## Begin Data in this exercise
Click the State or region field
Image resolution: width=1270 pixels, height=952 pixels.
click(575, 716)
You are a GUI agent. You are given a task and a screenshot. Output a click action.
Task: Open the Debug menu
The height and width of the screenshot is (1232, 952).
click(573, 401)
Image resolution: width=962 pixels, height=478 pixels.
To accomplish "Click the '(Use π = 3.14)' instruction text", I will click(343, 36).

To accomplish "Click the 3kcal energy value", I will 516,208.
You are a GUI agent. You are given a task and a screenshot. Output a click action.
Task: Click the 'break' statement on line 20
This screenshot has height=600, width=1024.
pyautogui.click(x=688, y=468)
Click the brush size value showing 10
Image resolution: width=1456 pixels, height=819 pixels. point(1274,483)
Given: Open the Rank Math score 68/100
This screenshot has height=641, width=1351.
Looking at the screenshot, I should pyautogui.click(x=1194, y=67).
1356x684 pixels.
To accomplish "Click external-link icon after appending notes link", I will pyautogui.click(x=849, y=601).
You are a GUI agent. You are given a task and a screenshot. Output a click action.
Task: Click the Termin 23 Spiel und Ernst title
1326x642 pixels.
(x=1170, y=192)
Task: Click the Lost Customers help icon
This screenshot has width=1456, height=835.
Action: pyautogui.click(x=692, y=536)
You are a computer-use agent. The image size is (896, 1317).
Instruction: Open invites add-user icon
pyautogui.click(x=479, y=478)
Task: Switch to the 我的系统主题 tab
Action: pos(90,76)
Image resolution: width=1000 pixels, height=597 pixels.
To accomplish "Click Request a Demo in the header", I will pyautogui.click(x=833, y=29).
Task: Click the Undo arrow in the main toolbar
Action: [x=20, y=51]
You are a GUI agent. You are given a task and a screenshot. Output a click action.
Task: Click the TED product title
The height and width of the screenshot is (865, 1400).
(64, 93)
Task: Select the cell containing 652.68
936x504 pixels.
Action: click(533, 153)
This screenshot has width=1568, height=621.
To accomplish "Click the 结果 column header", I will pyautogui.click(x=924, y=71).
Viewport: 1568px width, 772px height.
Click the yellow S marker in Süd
## End Data in this exercise
### Problem to solve
Copy every one of the records above word for word.

### Solution to this exercise
Click the State or region field
Image resolution: width=1270 pixels, height=952 pixels.
click(575, 716)
You are a GUI agent. You are given a task and a screenshot. Output a click action.
Task: Open the Debug menu
The height and width of the screenshot is (1232, 952).
click(573, 401)
Image resolution: width=962 pixels, height=478 pixels.
To accomplish "Click the '(Use π = 3.14)' instruction text", I will click(343, 36).

To accomplish "Click the 3kcal energy value", I will 516,208.
You are a GUI agent. You are given a task and a screenshot. Output a click action.
Task: Click the 'break' statement on line 20
This screenshot has height=600, width=1024.
pyautogui.click(x=688, y=468)
Click the brush size value showing 10
Image resolution: width=1456 pixels, height=819 pixels. point(1274,483)
Given: Open the Rank Math score 68/100
This screenshot has height=641, width=1351.
Looking at the screenshot, I should pyautogui.click(x=1194, y=67).
1356x684 pixels.
To accomplish "Click external-link icon after appending notes link", I will pyautogui.click(x=849, y=601).
You are a GUI agent. You are given a task and a screenshot. Output a click action.
Task: Click the Termin 23 Spiel und Ernst title
1326x642 pixels.
(x=1170, y=192)
Task: Click the Lost Customers help icon
This screenshot has width=1456, height=835.
Action: pyautogui.click(x=692, y=536)
You are a computer-use agent. The image size is (896, 1317).
Instruction: Open invites add-user icon
pyautogui.click(x=479, y=478)
Task: Switch to the 我的系统主题 tab
Action: pos(90,76)
Image resolution: width=1000 pixels, height=597 pixels.
To accomplish "Click Request a Demo in the header", I will pyautogui.click(x=833, y=29).
Task: Click the Undo arrow in the main toolbar
Action: [x=20, y=51]
You are a GUI agent. You are given a task and a screenshot. Output a click action.
Task: Click the TED product title
The height and width of the screenshot is (865, 1400).
(64, 93)
Task: Select the cell containing 652.68
936x504 pixels.
Action: click(533, 153)
This screenshot has width=1568, height=621.
To accomplish "Click the 结果 column header", I will pyautogui.click(x=924, y=71).
Viewport: 1568px width, 772px height.
Click the yellow S marker in Süd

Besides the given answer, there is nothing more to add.